US and China take steps towards thaw as Blinken prepares to visit Beijing, but mistrust remains

Amy Hawkins

In the clearest sign yet that president Joe Biden’s predicted “thaw” in US-China relations may actually come to pass, the US secretary of state, Antony Blinken, is expected to visit Beijing on 18 June.

But after several months in which tensions between the two countries have only increased, both sides will need to overcome a mutual mistrust that has been allowed to build following a number of recent incidents.

Biden made his comments predicting a thaw at the G7 summit in Japan in May, just as the group of countries published a strongly worded statement rebuking China’s behaviour on a range of issues, including regional security and “economic coercion”.

The show of unity from the allied economies, with the US at the helm, made any unfreezing of US-China relations seem like a distant prospect. But in recent weeks there have been gradual signs of increased dialogue between the two superpowers.

Last week, two mid-level US officials met with Chinese counterparts in Beijing. Daniel Kritenbrink, the assistant US secretary of state for east Asian and Pacific Affairs, and Sarah Beran, the national security council senior director for China, travelled to Beijing to meet Ma Zhaoxu, the deputy foreign minister, and Yang Tao, the director of the North American and oceanian affairs department.

In May, William Burns, the director of the CIA, was reported to have travelled to Beijing for a series of secret meetings with intelligence officials, while the US national security adviser, Jake Sullivan, met China’s top diplomat, Wang Yi, in Vienna.

These attempts have all been part of an effort to rebuild relations since the spy ballon saga earlier this year led to Blinken’s original visit to Beijing, which had been scheduled for February, being cancelled.

In February, US fighter jets shot down a large Chinese balloon off the coast of South Carolina. The Biden administration concluded that it was a surveillance airship that had flown over sensitive military sites. China admitted owning the balloon but said it was a civilian vessel used for meteorological research.

The incident sparked a global row about the use of Chinese spy balloons in several countries and it severely damaged the goodwill that had been established when Biden met President Xi Jinping at the G20 summit in Indonesia in November.

Recent trust-building exercises also suffered a new blow after the Wall Street Journal reported last week that China and Cuba had reached a multibillion-dollar agreement for China to build an eavesdropping facility on the island.

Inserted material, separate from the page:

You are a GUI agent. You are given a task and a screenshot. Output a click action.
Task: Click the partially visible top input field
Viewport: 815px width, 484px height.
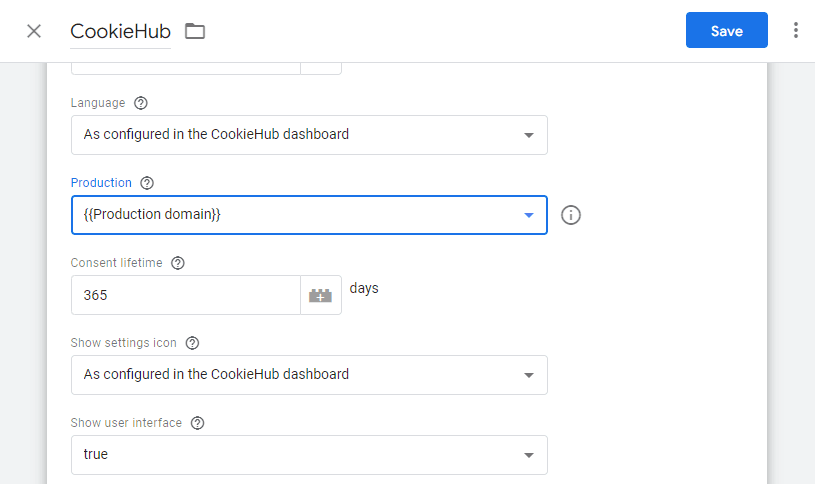tap(185, 68)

The US, China and Cuba all denied the reports. Many analysts noted that the timing of the report coincided with Blinken’s second attempt to visit Beijing, raising questions about whether it had been leaked to derail the trip.

Trade friction

Part of the difficulty is that both the US and China claim to want dialogue while taking tangible actions to decouple their economies.

China has emerged from three years of zero-Covid policies with claims that it is open for business again, while also engaging in raids on foreign companies.

The US says it is not trying to contain Chinese growth, but has placed sanctions on key industries, such as semiconductors. Beijing recently instructed Chinese companies that operate in critical industries not to purchase chips from Micron, a US company, which seemed to be a retaliatory move after the Biden administration’s export controls on advanced chipmaking technology.

The US has also persuaded Japan and the Netherlands to block the sale of chip equipment, a move that is aimed at curbing China’s military and technological development.

Wang Huiyao, the president of the Centre for China and Globalisation, a thinktank in Beijing, said China objected to the US’s “double standards”.

Taiwan tensions

The US claims to support the One China policy and says it does not want to stop China’s development, “but what they have done is very different”, Wang said. “That has really upset the mood for negotiations.”

The One China policy outlines the US’s acceptance of the government in Beijing as the sole ruler of China. Beijing claims that Taiwan is part of that territory.

In recent weeks the US military has accused Chinese forces of “unsafe” and “unnecessarily aggressive” manoeuvres in the Taiwan Strait and the South China Sea, two areas where the US is especially concerned about China’s increasing presence. On Thursday Taiwan reported that 37 Chinese military aircraft flew into the island’s air defence zone.

Areas of cooperation

The Blinken visit will be a belated follow-up to the Xi-Biden meeting. In November the two presidents discussed cooperation on “transnational challenges”, such as climate change and health security. But even those goals have been frustrated in recent months.

Last week the US ambassador, Nicholas Burns, said China wasn’t doing enough to stop the flow of fentanyl into the US, emphasising that combatting the supply of the drug was high on the agenda in discussions with Beijing. The next day Chinese state broadcaster CGTN released a documentary about the US’s opioids crisis which accused the US of pointing “the finger of blame at China” for a self-inflicted problem.

“There are no non-political spheres in the US-China space,” said Isaac Stone Fish, the founder of Strategy Risks, a China-focused data company. “Like it or not, Beijing insists that politics infuses and dominates all of these areas”.